WORK INSTRUCTIONS: Reproduce the part of the records that begins with the line containing "Open the Создать dropdown menu button" and ends with the line containing "point(84,232)", leaving out the pictures.
— Begin MATERIAL SHOWN —
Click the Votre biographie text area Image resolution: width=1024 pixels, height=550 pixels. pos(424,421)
— End MATERIAL SHOWN —
— Begin MATERIAL SHOWN —
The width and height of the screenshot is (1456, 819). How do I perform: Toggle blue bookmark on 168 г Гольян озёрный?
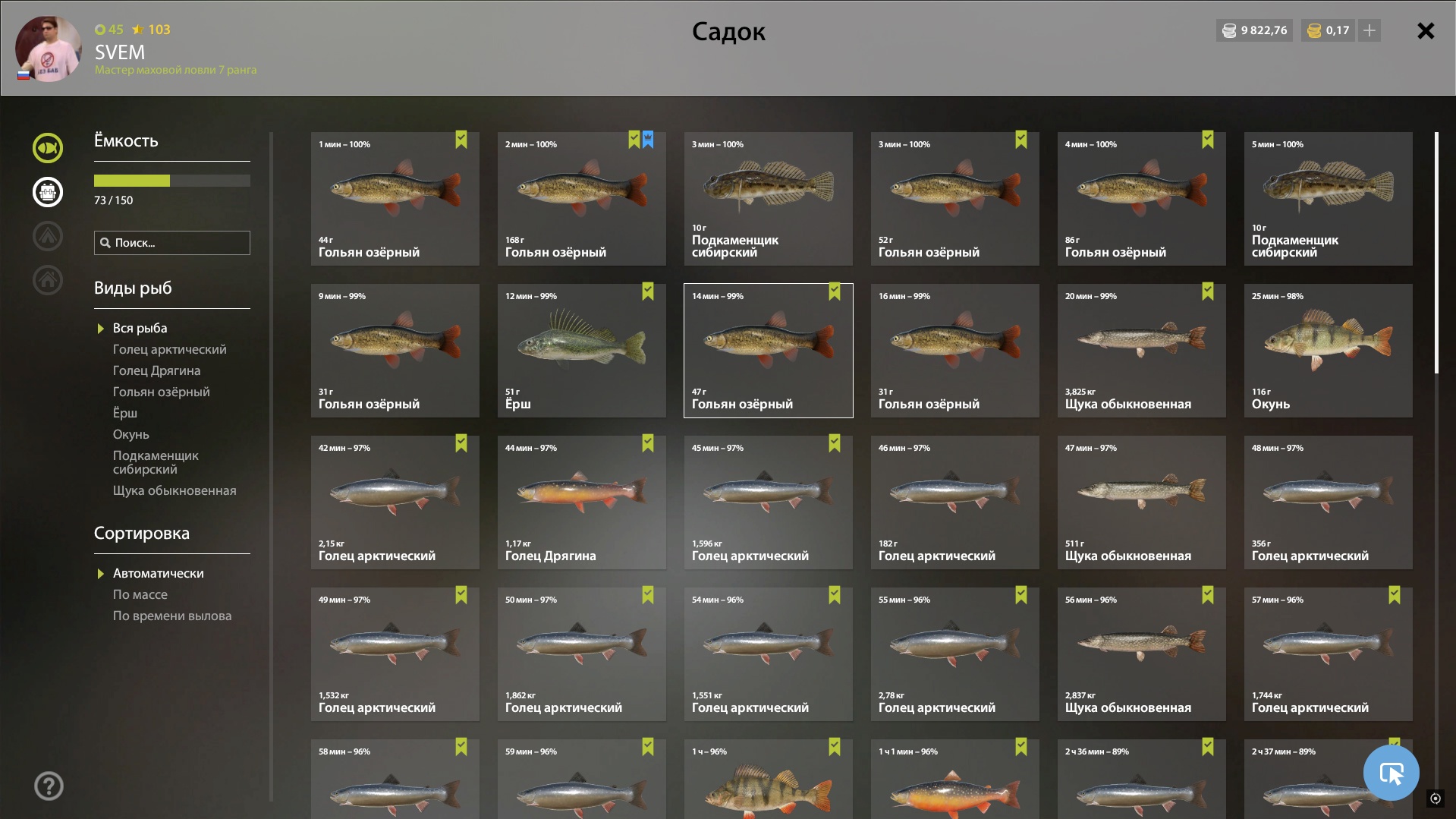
— End MATERIAL SHOWN —
— Begin MATERIAL SHOWN —
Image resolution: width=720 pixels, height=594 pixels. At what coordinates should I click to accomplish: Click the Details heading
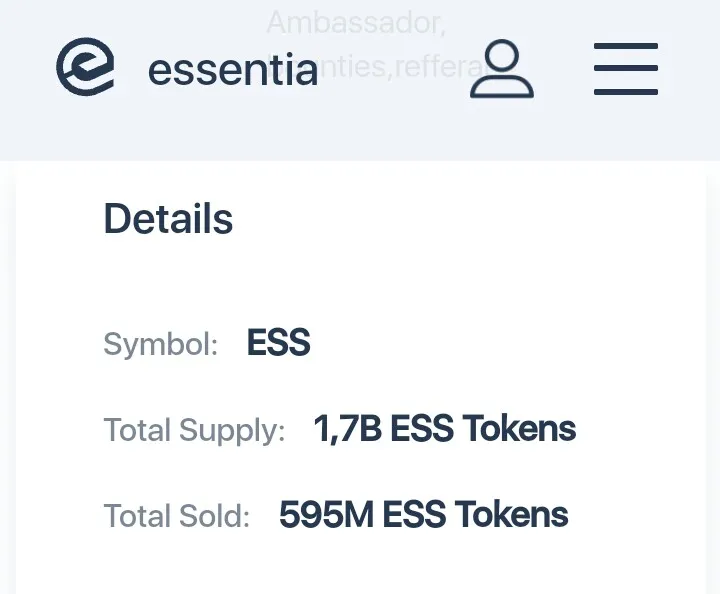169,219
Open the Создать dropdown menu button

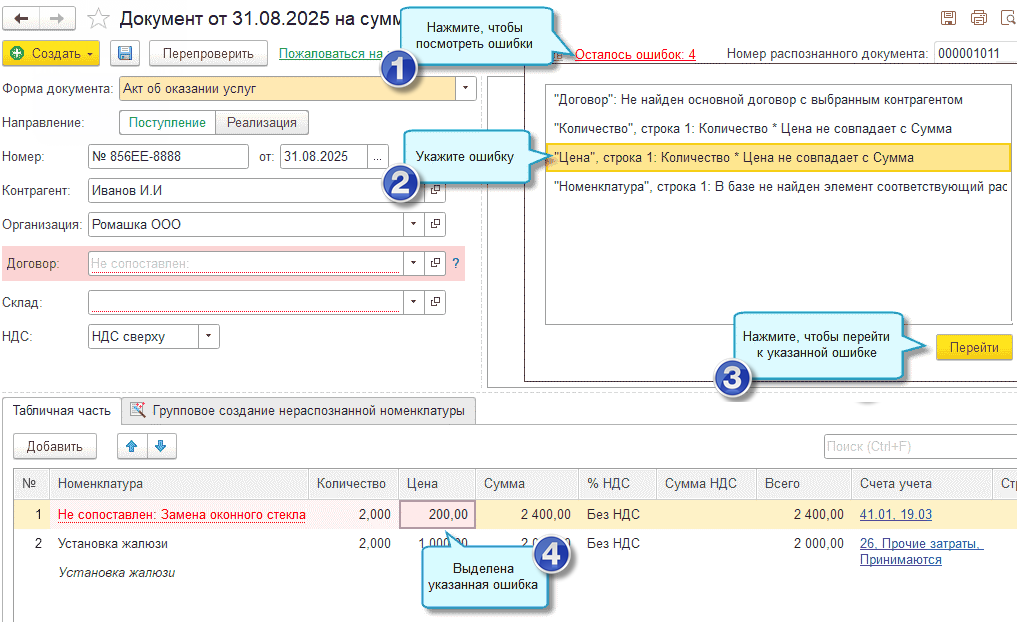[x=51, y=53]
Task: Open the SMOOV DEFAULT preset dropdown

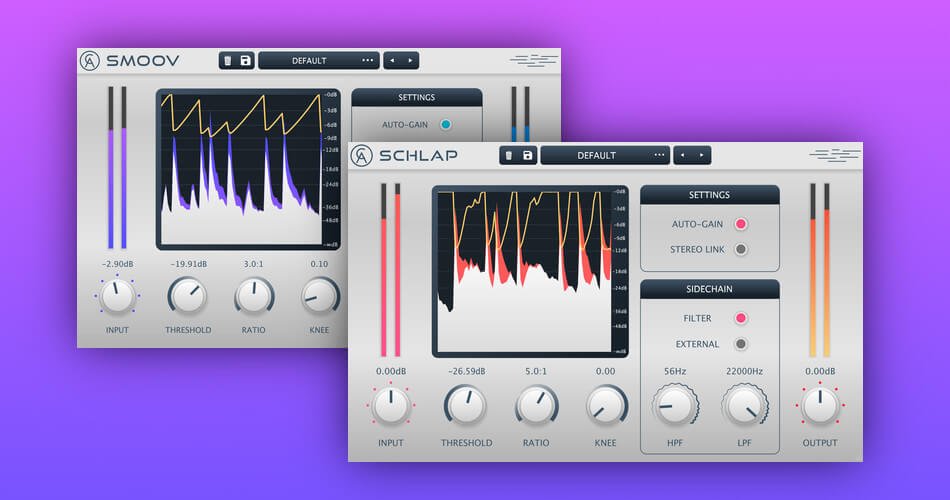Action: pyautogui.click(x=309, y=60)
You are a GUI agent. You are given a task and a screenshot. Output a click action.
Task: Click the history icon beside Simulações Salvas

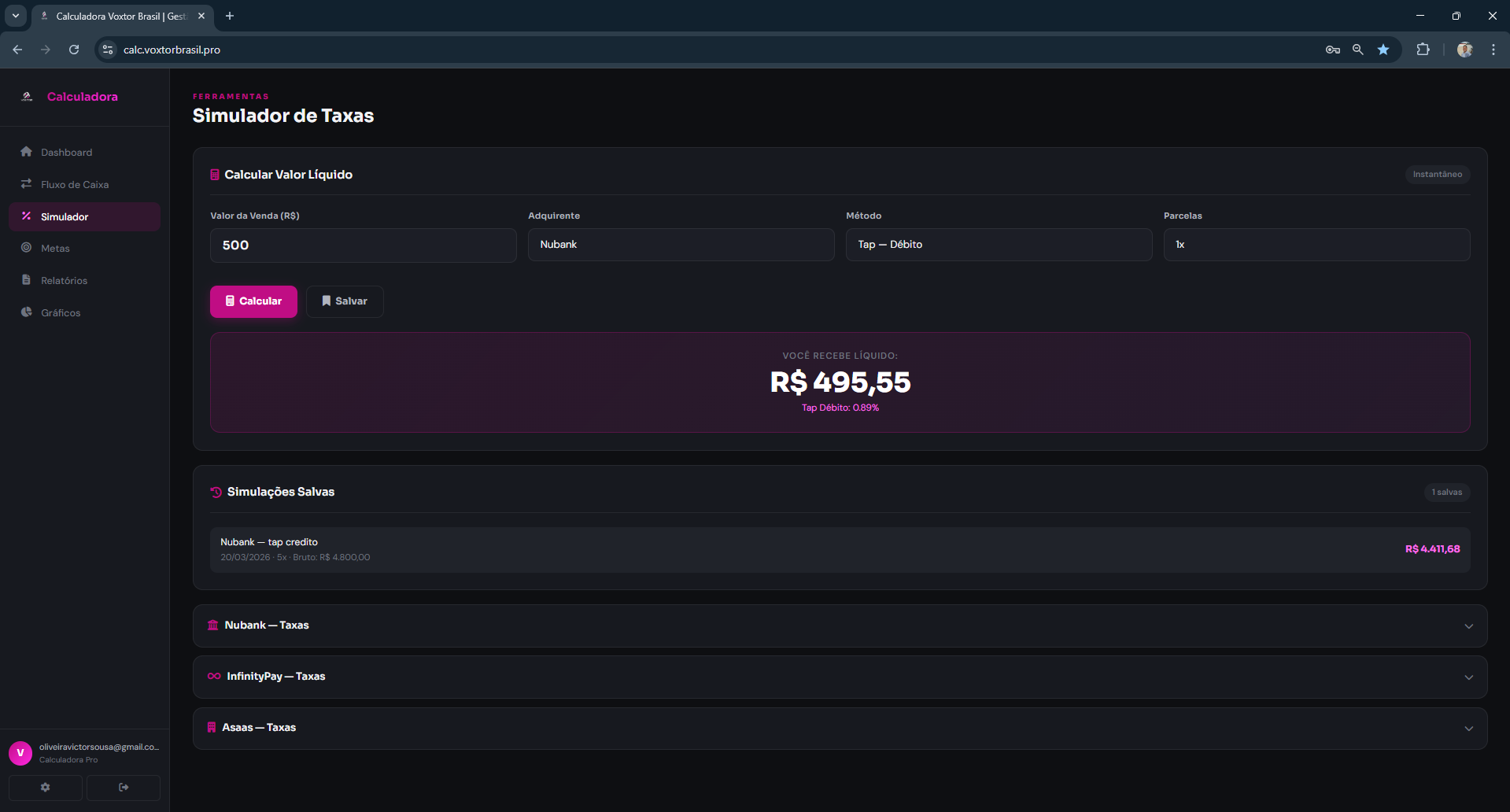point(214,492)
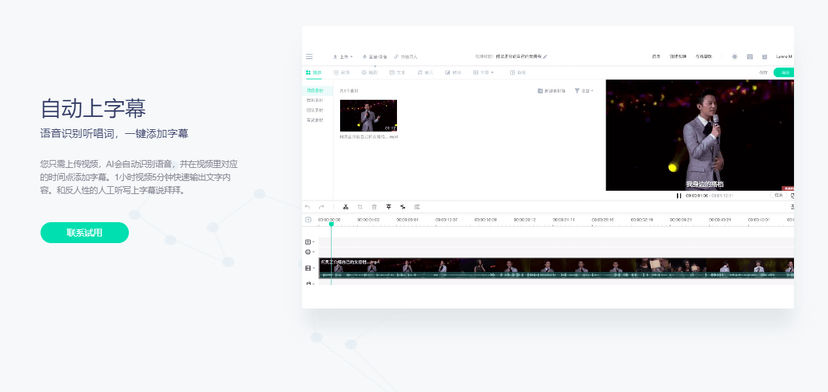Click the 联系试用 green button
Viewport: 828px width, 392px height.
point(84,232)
— End MATERIAL SHOWN —
RESPONSE BELOW:
Open the Создать dropdown menu button

[x=51, y=53]
Task: Open the SMOOV DEFAULT preset dropdown

Action: pyautogui.click(x=309, y=60)
You are a GUI agent. You are given a task and a screenshot. Output a click action.
Task: Click the history icon beside Simulações Salvas

point(214,492)
Click the 联系试用 green button
Viewport: 828px width, 392px height.
point(84,232)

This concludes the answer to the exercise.